Dog Breed Profile – Rhodesian Ridgeback
By Stephanie Bayliss
Records show that ridgebacked dogs were used in South Africa as hunting and companion dogs as far back as the 15th Century. They were used to track big game (hence the name “Lion Dog”) and were trained to trap the prey without attacking, and to alert their masters by barking.
In the 17th Century, these dogs were bred by European settlers with their own scent hounds and mastiffs, into the Ridgeback of today.
Ridgebacks are large, handsome and althletic looking dogs. Their name comes from the ridge of hair on their back which grows in the opposite direction to the rest of their hair.
They have a broad skull with big round eyes which are quite wide set. They can have a black nose with dark eyes or a brown nose with amber eyes.
They have a deep set chest with strong, muscular shoulders and loins.
Ridgebacks are stubborn and determined dogs; it is essential that they are properly socialised and receive some proper training at an early age. Because of their stubborness, they can be a challenge to train and may not be suitable for inexperienced dog owners.
Having said this, they are a pleasure to own. They make lovely family pets; they are confident and placid at home although they are generally aloof with strangers.
With their imposing size and a big bark, these dogs make good guard dogs and are likely to deter intruders.
With their very short, dense coat, a minimal amount of grooming is required.
Ridgebacks are big dogs and therefore require a significant amount of exersize – in the region of an hour a day as a minimum although they will keep going for as long as you ask them to!
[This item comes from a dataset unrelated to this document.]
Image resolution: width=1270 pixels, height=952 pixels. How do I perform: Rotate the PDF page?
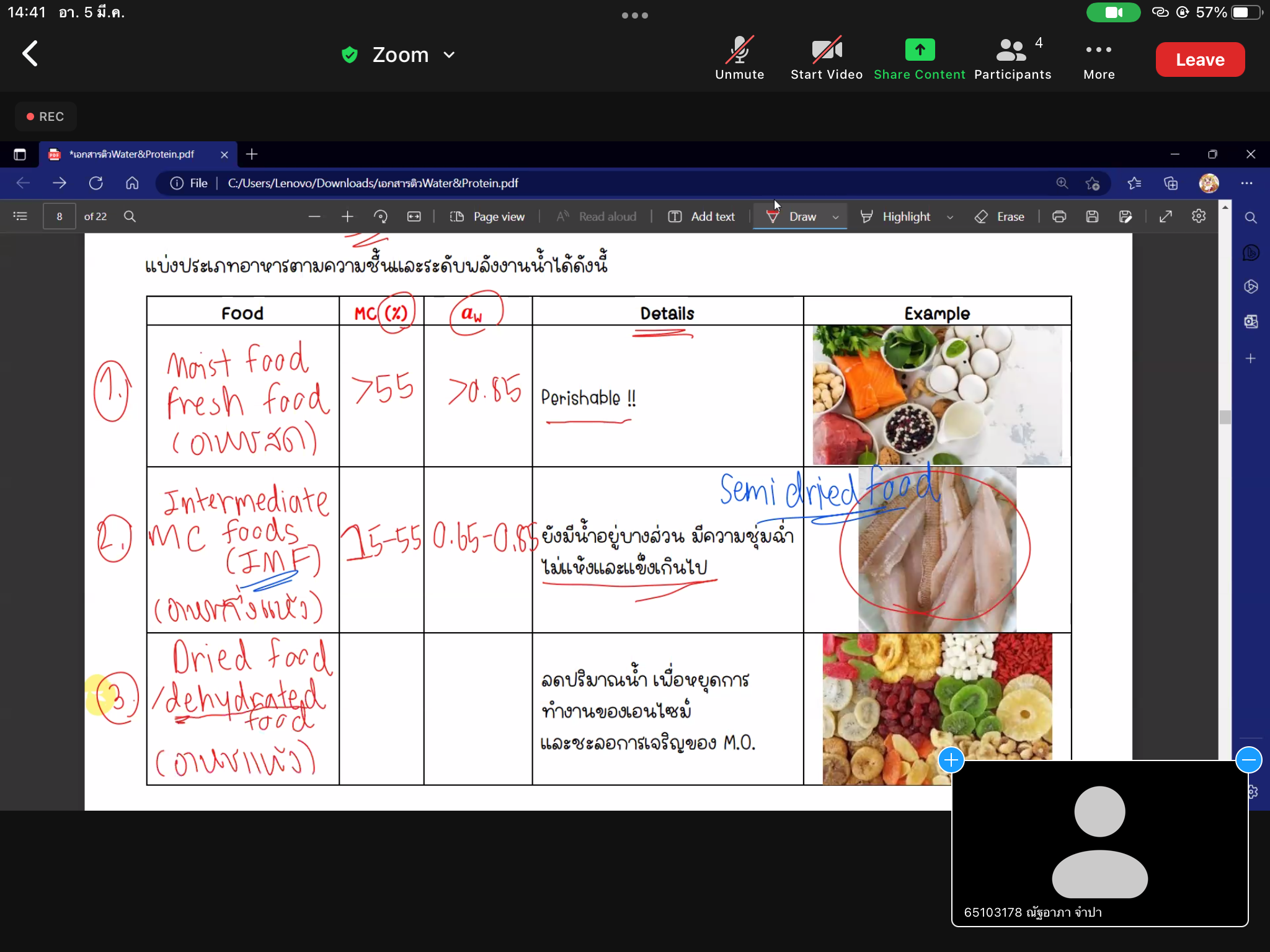tap(381, 216)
As with many large dogs, hip and elbow dysplasia is not uncommon. Parents “hip” scores should be checked to minimise the risk of this hereditory disease being present – good breeders will only breed from parents with low hip scores.
It is estimated that about 5% of Ridgebacks have Dermoid Sinus; this relates to a tube like piece going from the surface of the skin into variable depths of the tissue. This has a tendancy to become affected. Breeders should ensure that puppies are tested for this condition before they go to their new homes; if a puppy is free of Dermoid Sinus, it is not something that will develop at a later age.
It is possible for vets to operate to remove the Dermoid Sinus.